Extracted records
+===+
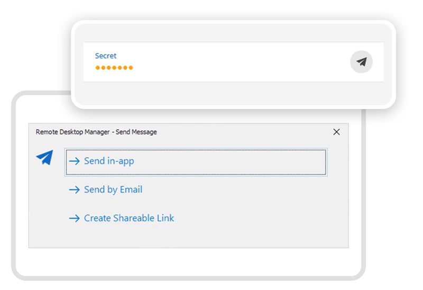Viewport: 423px width, 290px height.
Task: Click the blue paper plane icon in dialog
Action: (x=45, y=157)
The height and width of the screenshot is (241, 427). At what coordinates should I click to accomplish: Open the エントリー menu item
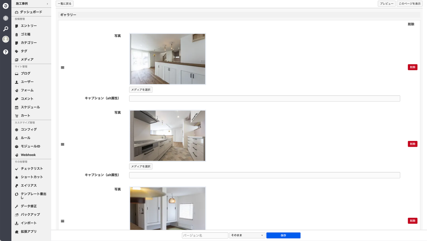click(29, 26)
+===+
Extract, character for character, every line from the one that holds "The height and" through the end of the entries above. Include both boundary lines and no pictures.

The height and width of the screenshot is (241, 427). At what coordinates should I click to accomplish: Open the エントリー menu item
click(29, 26)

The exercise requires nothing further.